Average diesel prices still rising but at slower pace

By Land Line staff | Tuesday, May 26, 2015

The average price of a gallon of on-highway diesel went up a penny from last week to $2.914 per gallon for the week ending Tuesday, May 26. This marks the sixth consecutive week of increases after five weeks of declining prices.

Diesel price averages went up in all 10 regions in the U.S., according to the Energy Information Administration. The largest average increase was in the West Coast less California region, where prices at the pump went up by 2.4 cents per gallon. Prices went up by one-tenth of a cent in the California region, the smallest increase in the nation.

Following are the average prices by region as reported by the EIA:

  • U.S. – $2.914, up 1.0 cent
  • East Coast – $3.014, up seven-tenths of a cent
  • New England – $3.101, up eight-tenths of a cent
  • Central Atlantic – $3.162, up four-tenths of a cent
  • Lower Atlantic – $2.884, up nine-tenths of a cent
  • Midwest – $2.800, up nine-tenths of a cent
  • Gulf Coast – $2.803, up 1.0 cent
  • Rocky Mountain – $2.830, up 1.7 cents
  • West Coast – $3.174, up 1.2 cents
  • West Coast less California – $3.057, up 2.4 cents
  • California – $3.269, up one-tenth of a cent


According to ProMiles, the average retail price at truck stops was $2.844 on Monday morning, a 1.2 cent increase from last week.

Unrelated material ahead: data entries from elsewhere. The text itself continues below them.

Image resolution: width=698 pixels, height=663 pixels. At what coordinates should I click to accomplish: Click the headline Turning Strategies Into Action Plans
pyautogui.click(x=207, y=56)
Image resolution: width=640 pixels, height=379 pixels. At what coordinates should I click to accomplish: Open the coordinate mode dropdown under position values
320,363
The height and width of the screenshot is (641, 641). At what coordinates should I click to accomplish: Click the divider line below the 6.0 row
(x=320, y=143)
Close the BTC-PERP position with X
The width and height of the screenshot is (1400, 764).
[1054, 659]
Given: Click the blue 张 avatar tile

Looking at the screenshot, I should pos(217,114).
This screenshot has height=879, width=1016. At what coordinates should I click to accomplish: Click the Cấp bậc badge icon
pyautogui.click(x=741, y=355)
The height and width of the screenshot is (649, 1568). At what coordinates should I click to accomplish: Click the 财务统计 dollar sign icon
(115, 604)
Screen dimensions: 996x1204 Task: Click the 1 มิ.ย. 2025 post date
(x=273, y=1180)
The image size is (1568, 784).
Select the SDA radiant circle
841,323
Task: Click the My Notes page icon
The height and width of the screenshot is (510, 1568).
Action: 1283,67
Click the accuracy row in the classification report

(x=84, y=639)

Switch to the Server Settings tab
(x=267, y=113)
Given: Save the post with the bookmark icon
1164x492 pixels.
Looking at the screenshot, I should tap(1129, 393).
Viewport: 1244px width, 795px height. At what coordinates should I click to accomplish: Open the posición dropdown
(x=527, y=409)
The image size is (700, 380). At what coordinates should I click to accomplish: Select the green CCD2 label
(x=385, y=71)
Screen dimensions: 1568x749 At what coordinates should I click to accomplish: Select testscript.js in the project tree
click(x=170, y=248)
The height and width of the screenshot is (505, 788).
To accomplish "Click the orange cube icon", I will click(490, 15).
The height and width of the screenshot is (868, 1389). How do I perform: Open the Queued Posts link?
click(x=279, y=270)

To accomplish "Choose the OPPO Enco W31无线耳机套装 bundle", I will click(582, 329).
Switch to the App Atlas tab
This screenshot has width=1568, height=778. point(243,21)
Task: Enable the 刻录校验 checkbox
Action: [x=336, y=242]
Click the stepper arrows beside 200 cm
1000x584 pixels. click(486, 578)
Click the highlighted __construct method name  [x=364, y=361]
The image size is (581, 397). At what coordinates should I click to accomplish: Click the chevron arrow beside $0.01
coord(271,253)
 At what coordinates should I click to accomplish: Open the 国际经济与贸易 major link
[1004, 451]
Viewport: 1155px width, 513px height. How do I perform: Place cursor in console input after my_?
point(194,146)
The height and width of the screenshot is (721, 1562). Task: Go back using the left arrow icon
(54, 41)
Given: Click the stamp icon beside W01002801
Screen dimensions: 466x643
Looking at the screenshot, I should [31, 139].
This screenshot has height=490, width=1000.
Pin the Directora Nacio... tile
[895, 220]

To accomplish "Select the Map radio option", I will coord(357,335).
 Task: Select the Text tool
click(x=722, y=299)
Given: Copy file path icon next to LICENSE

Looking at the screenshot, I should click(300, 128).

ProMiles, the software company that maintains the websites ProMiles.com and TruckMiles.com, continues to offer its own weekly fuel price information. The company’s fuel price data are presented in the same format used by the EIA in the agency’s weekly reports. The prices include a national average as well as regional averages, and comparisons to the previous week and the previous year.

A key difference between the EIA and ProMiles reporting is the type and number of fueling stations the company surveys in order to calculate its averages. While EIA surveys 400 truck stops and convenience stores nationwide, ProMiles uses its direct feed from thousands of truck stops to develop its averages.

TruckMiles.com listed the daily average price for Tuesday at $2.920, with truckers in Connecticut paying an average of $3.551 per gallon, the highest in the nation. Truckers in Missouri are paying a national low of $2.637 per gallon, according to the site. For the 25th consecutive week, no states in the Lower 48 states are listed in excess of $4 per gallon at the pump. There are 35 states with prices below $3, unchanged from last week.

In separate energy news, according to the New York Mercantile Exchange, light sweet crude (also known as West Texas Intermediate) for July delivery was trading at $57.78 on Tuesday at noon CST, a $1.65 decrease from last Monday and a $1.94 decrease from its last trading price. The price of Brent crude oil for July settlement was listed at $63.41, a $2.86 decrease from last Monday and a $1.96 decrease from its last trading price.

According to Bloomberg, oil reached a one-month low as its correlation with the dollar is the closest since 2012. AAA has indexed diesel prices at $2.886 for Tuesday, $1.036 cheaper than this time last year and 8.4 cents higher than a month ago.